Rewrite the data as a numbered list, beginning at the line that contains "Progetto giardino mediterraneo (88, 161)" and stopping after the line that contains "Light warm grey ruled cahier L (96, 550)". Omit blank lines.

#### [Provided data]
::::::::

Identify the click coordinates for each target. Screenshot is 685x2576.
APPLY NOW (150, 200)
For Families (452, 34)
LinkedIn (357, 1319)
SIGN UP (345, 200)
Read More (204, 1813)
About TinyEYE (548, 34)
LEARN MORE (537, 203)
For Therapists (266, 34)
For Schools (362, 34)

::::::::

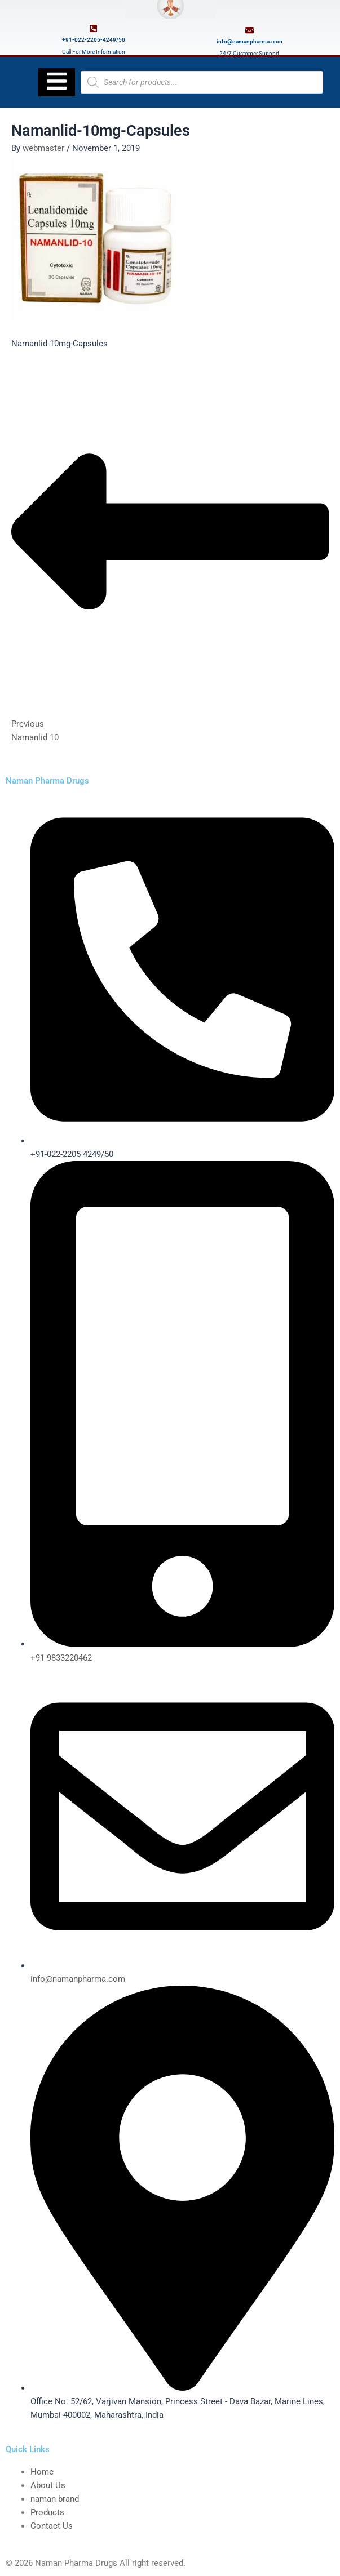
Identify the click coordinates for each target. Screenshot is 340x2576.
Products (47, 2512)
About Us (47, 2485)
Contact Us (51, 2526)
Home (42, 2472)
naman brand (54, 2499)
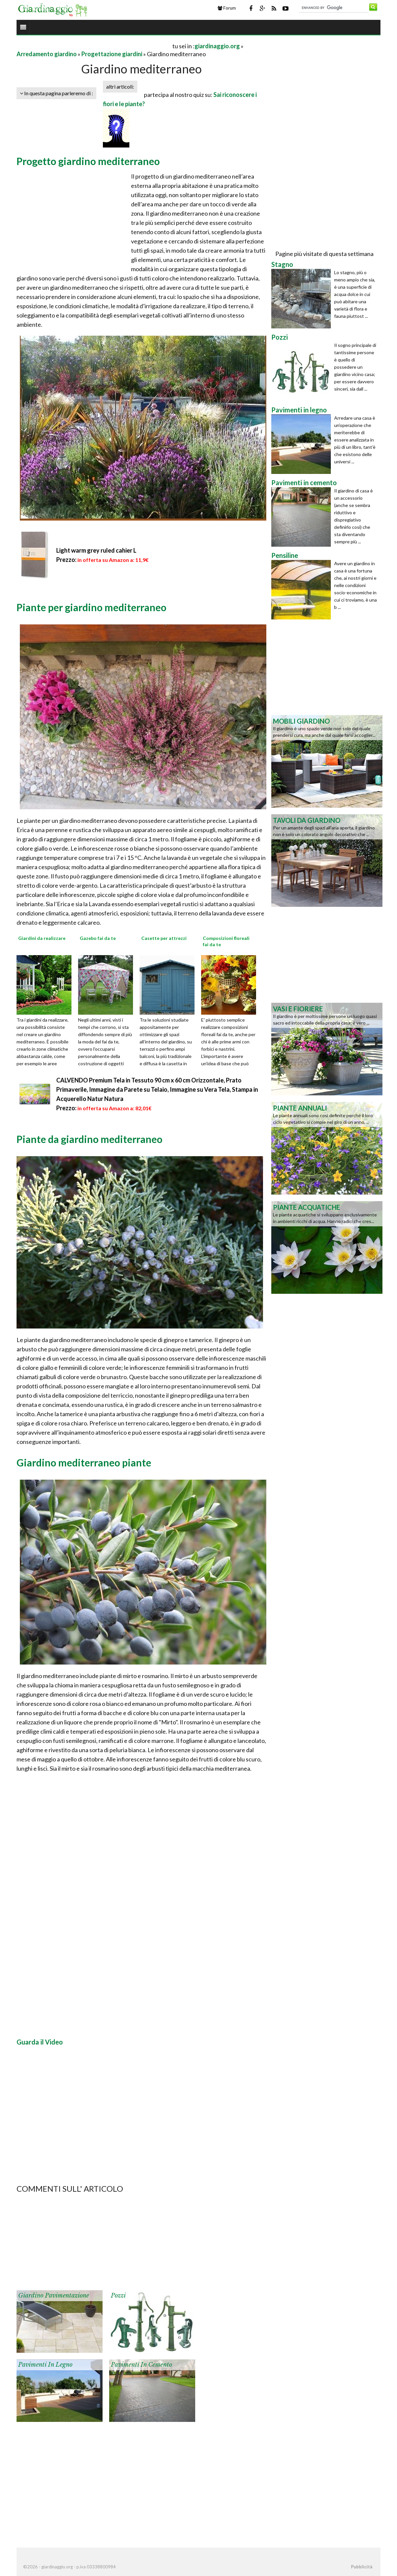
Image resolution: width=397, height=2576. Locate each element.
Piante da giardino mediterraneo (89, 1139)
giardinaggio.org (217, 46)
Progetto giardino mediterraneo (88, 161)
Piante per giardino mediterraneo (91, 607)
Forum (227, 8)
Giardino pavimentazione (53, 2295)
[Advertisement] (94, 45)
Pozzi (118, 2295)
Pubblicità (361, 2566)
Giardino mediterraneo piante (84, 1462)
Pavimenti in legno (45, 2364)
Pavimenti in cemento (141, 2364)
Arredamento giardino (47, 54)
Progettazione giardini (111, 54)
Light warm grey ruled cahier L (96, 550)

::::::::

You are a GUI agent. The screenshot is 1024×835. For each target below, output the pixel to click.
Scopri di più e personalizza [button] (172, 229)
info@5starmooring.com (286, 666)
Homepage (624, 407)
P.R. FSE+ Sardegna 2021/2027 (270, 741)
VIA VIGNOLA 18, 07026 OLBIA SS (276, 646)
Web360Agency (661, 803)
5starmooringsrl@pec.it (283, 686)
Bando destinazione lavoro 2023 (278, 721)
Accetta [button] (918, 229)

::::::::

#### [Correct answer]
1. Progetto giardino mediterraneo (88, 161)
2. Piante per giardino mediterraneo (91, 607)
3. Forum (227, 8)
4. Giardino pavimentazione (53, 2295)
5. [Advertisement] (94, 45)
6. Pozzi (118, 2295)
7. Pubblicità (361, 2566)
8. Giardino mediterraneo piante (84, 1462)
9. Pavimenti in legno (45, 2364)
10. Pavimenti in cemento (141, 2364)
11. Arredamento giardino (47, 54)
12. Progettazione giardini (111, 54)
13. Light warm grey ruled cahier L (96, 550)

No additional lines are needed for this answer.